Russia is cutting gas supplies, and farmers are already warning of a food shortage. Because gas is also indispensable for production in fields and in stables. The sector should therefore have priority, they demand.

The President of the German Farmers’ Association, Joachim Rukwied, has warned of a dramatic food shortage in Germany if agriculture is not given priority in gas distribution. “Without gas, no milk, no butter, no yoghurt,” Rukwied told the Düsseldorf “Rheinische Post”. “We need gas prioritization for the entire agri-food sector.”

The development and the declaration of the alert level of the gas emergency plan made him very concerned, said Ruckwied. “To ensure stable harvests, the availability of fertilizers is essential. We need gas for the production of nitrogen fertilizers.” Should this only be available to a limited extent or should it cease to exist, “yields would immediately collapse by 30 to 40 percent”.

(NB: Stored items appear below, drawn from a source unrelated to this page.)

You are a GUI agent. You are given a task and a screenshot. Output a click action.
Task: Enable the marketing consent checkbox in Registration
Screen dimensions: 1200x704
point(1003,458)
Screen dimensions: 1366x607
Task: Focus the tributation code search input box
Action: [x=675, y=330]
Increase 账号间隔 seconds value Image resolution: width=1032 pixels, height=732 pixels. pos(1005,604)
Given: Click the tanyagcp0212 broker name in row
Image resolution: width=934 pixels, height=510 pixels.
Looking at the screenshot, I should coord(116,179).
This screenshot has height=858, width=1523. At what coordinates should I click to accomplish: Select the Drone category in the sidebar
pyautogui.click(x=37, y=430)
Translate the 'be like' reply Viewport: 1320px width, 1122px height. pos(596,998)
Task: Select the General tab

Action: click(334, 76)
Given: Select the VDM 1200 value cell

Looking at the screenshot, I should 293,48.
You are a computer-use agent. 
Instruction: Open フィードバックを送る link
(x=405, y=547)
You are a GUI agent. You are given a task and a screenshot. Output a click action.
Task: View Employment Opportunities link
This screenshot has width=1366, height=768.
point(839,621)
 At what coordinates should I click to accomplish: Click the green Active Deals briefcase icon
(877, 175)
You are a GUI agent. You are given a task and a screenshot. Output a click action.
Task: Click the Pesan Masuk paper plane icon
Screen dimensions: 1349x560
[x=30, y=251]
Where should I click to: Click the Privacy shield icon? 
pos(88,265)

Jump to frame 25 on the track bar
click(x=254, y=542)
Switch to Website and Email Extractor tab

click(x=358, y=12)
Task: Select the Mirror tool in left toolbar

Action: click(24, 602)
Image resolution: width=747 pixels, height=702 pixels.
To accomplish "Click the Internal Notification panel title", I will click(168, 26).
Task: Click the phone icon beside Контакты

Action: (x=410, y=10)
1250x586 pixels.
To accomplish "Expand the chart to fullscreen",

Rukwied called on the federal government to make a course correction. “Food security is not a matter of course,” said the farmers’ president. Last week, Federal Minister of Economics Robert Habeck of the Greens declared the second crisis level in the gas emergency plan, the so-called alarm level, because of the reduced Russian deliveries.

Meanwhile, a survey by the Ifo Institute showed that Germans will have to prepare for further increases in food prices in the coming months. Almost every retailer is planning higher prices. Food already cost an average of 12.7 percent more in June than a year earlier. According to a study by the Institute for Macroeconomics and Economic Research, more than half of Germans with lower incomes therefore want to buy less food.